**Exercise aim**
Can you revise the part that opens with the line containing "Find the location of a particular element. The" and closes with the line containing "tree-item-label: Individual Nodes", changing "screenshot" to "screen capture" and leaving everything else as it is? Give back only those lines, without the pictures.

**Information**

☆ ☆ ☆ ☆

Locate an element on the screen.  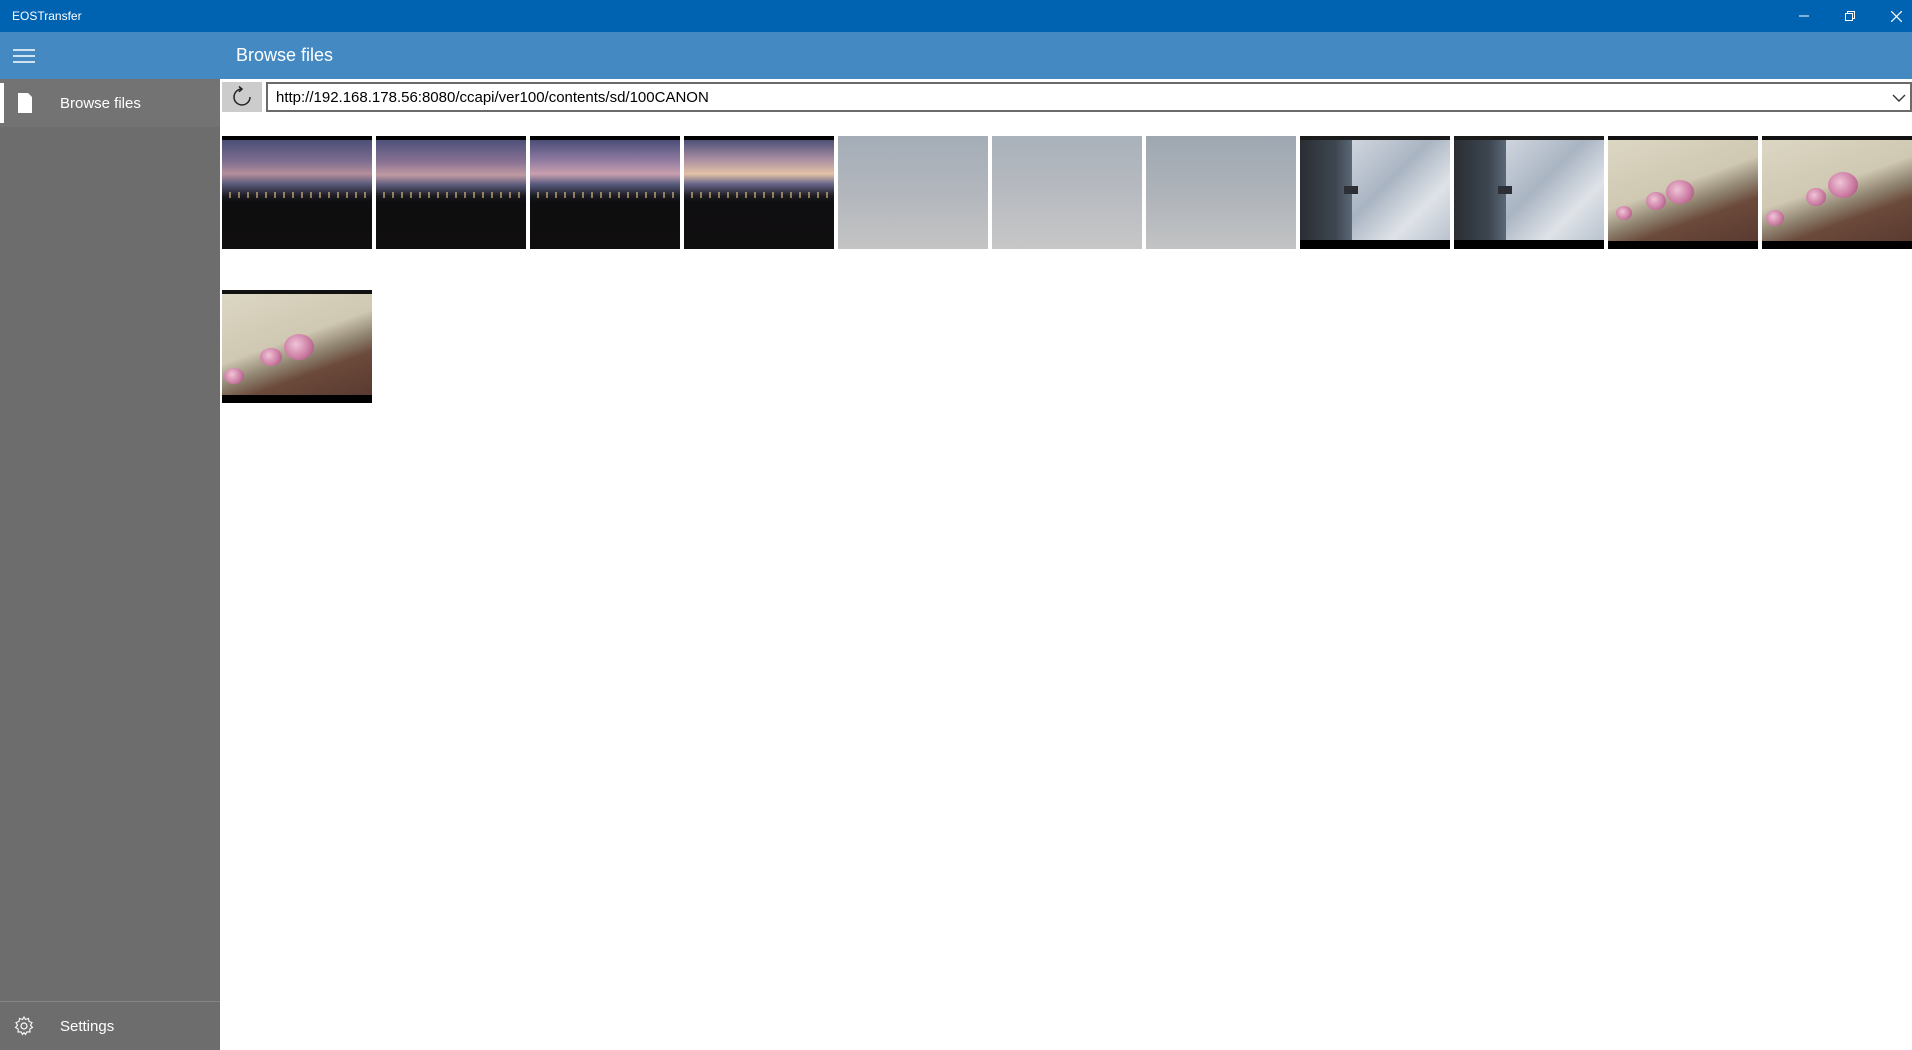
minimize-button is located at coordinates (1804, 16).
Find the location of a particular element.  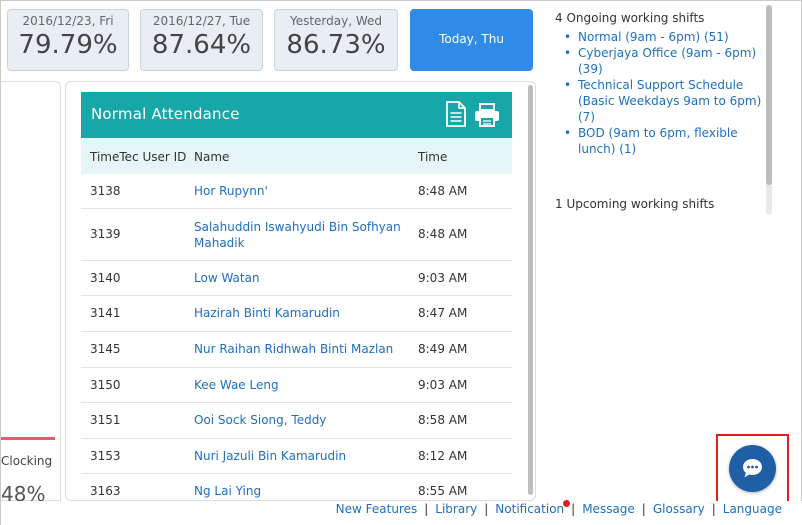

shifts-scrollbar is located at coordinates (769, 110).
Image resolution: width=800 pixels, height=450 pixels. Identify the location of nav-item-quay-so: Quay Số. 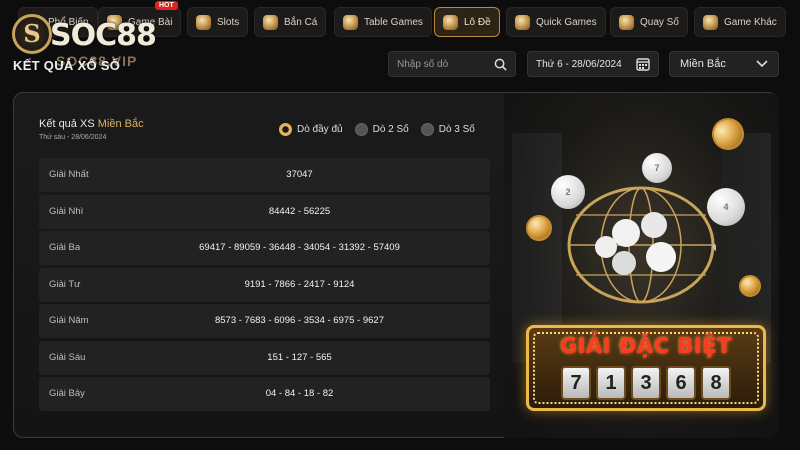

☆ ☆ ☆ ☆

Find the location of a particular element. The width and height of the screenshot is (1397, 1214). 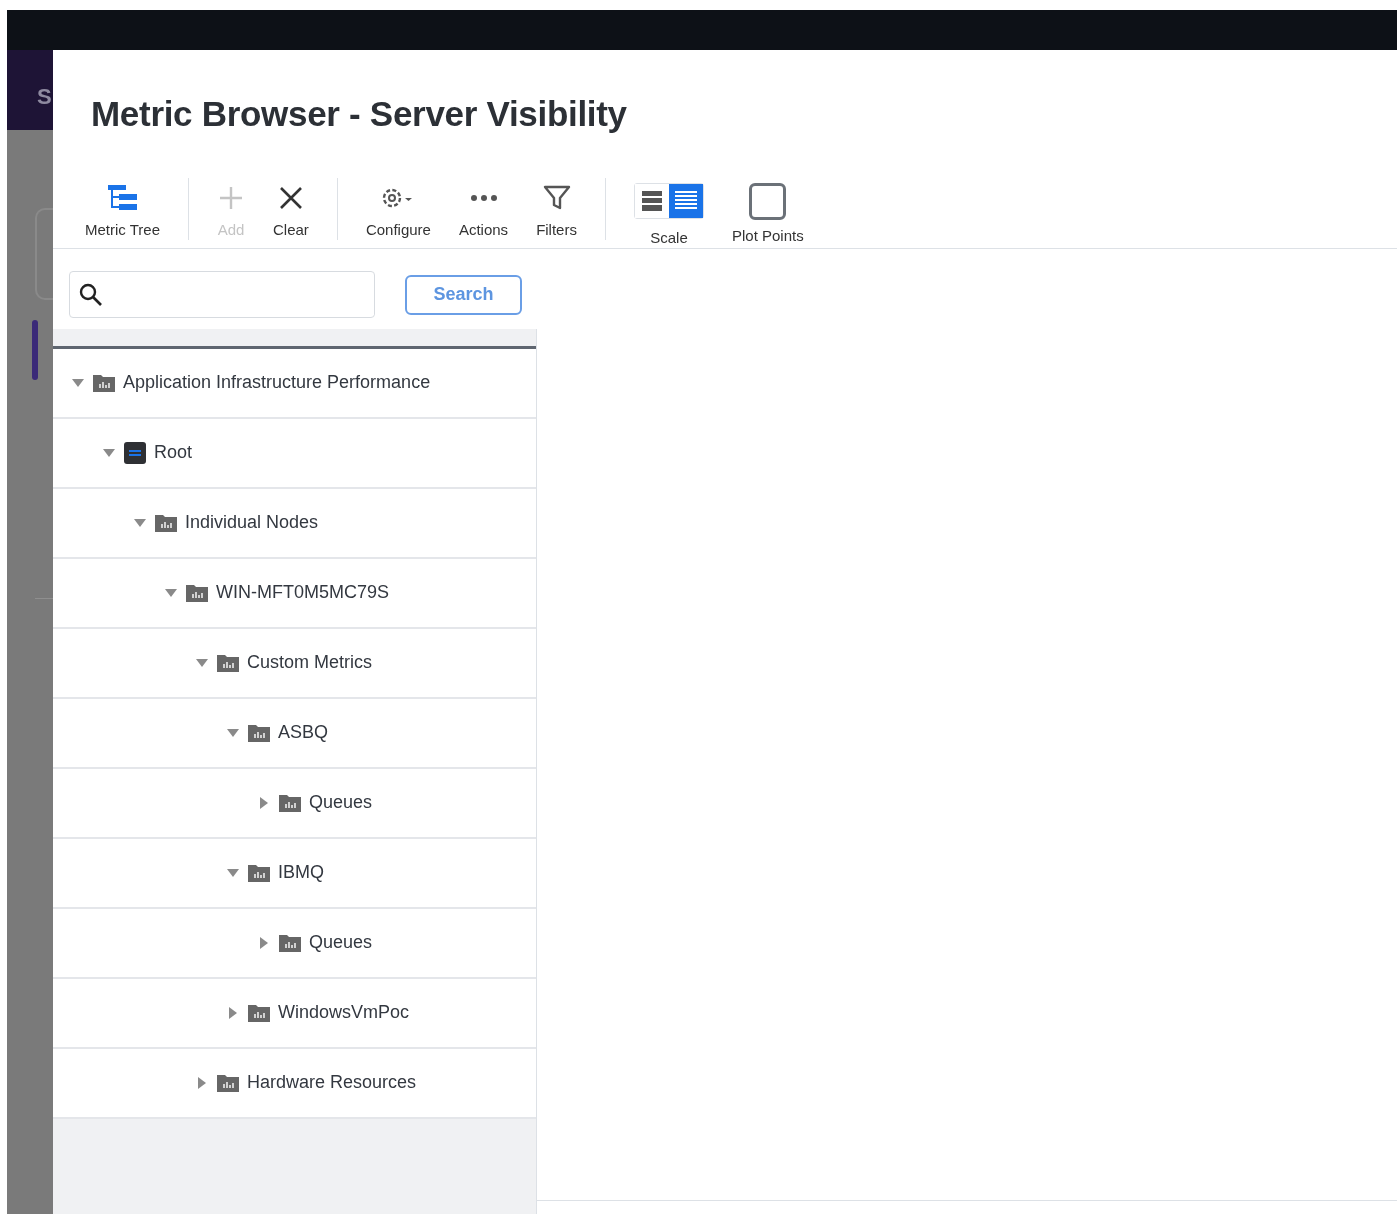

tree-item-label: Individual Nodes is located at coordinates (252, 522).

☆ ☆ ☆ ☆

**Solution to this task**
Find the location of a particular element. The width and height of the screen capture is (1397, 1214). 

tree-item-label: Individual Nodes is located at coordinates (252, 522).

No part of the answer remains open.